(Page text):
▼

Organizational skills or language skills?

Needless to say, it is understandable that reading and writing teachers might feel it is their responsibility to teach reading and writing, grammar teachers might feel obliged to teach grammar, and conversation instructors might believe it is their job to teach conversation skills. They may be reticent to take time out from what they perceive as the real subjects of instruction to focus on organizational skills. However, the degree of a teacher's success in these teaching endeavors depends on a student's ability to organize. Teaching organizational skills and teaching language skills do not constitute an either-or choice. On the contrary, spending time teaching organizational skills "eventually saves time by facilitating the learning of content material and creating more effective techniques for test preparation" (Sedita 2006).

▲

(Given entries):
▼

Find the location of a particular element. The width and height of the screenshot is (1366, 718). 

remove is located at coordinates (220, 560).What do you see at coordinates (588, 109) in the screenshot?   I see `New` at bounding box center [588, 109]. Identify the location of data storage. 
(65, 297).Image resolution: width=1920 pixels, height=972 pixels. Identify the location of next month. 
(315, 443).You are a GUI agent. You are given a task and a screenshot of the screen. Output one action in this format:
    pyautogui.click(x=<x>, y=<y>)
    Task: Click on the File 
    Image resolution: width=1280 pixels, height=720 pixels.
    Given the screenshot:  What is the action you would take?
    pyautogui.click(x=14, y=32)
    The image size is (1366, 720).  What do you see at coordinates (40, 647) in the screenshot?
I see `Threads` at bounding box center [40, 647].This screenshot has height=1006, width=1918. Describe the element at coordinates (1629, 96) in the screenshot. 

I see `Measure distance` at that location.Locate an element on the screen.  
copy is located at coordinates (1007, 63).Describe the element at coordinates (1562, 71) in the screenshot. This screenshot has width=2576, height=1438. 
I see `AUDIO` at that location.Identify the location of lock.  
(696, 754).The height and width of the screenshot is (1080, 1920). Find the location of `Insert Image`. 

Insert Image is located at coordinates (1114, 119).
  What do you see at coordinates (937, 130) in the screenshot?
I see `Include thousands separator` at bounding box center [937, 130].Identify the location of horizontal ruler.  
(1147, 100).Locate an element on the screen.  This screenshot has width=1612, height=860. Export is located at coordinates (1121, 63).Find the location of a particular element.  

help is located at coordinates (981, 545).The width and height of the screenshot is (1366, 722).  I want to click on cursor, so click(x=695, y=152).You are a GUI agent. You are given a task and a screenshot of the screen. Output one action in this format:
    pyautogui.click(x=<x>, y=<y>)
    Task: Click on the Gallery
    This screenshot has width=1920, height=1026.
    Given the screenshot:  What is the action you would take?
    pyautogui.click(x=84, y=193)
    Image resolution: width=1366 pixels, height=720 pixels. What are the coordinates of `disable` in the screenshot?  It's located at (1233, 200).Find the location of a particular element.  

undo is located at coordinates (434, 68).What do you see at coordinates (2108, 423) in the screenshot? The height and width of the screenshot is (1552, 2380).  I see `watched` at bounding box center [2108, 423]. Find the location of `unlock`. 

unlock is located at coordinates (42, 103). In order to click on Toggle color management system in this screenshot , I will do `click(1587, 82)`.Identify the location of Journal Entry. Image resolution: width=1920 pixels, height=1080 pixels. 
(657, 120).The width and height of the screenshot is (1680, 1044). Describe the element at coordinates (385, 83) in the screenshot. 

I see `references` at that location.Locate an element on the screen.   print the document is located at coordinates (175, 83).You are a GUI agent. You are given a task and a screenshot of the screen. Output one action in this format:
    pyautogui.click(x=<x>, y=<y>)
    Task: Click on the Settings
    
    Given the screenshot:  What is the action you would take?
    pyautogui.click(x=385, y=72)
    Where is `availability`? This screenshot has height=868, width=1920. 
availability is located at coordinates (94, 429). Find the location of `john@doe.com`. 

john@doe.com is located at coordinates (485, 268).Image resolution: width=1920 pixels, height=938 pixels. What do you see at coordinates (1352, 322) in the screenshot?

▲

(To-do list):
1. Using the passage on organizational skills, explain in one to three sentences why time spent teaching organizational skills is worth it.
2. Answer these questions from the passage on organizational skills, one line each:
(a) What might grammar teachers feel obliged to teach?
(b) What does the degree of a teacher's success depend on?
(c) Whose 2006 work does the passage quote?
3. Say whether each statement agrees with the passage on organizational skills. Answer yes or no and quote the words that decide it.
(a) Teaching organizational skills and teaching language skills are an either-or choice.
(b) Conversation instructors might believe it is their job to teach conversation skills.
(c) A teacher's success depends mainly on the textbook used.

(Expected answers):
1. Teaching organizational skills eventually saves time. It makes content material easier to learn and leads to more effective ways to prepare for tests. A teacher's success also depends on a student's ability to organize.

2.
(a) Grammar.
(b) A student's ability to organize.
(c) Sedita's.

3.
(a) No: "Teaching organizational skills and teaching language skills do not constitute an either-or choice."
(b) Yes: "conversation instructors might believe it is their job to teach conversation skills."
(c) No: "the degree of a teacher's success in these teaching endeavors depends on a student's ability to organize."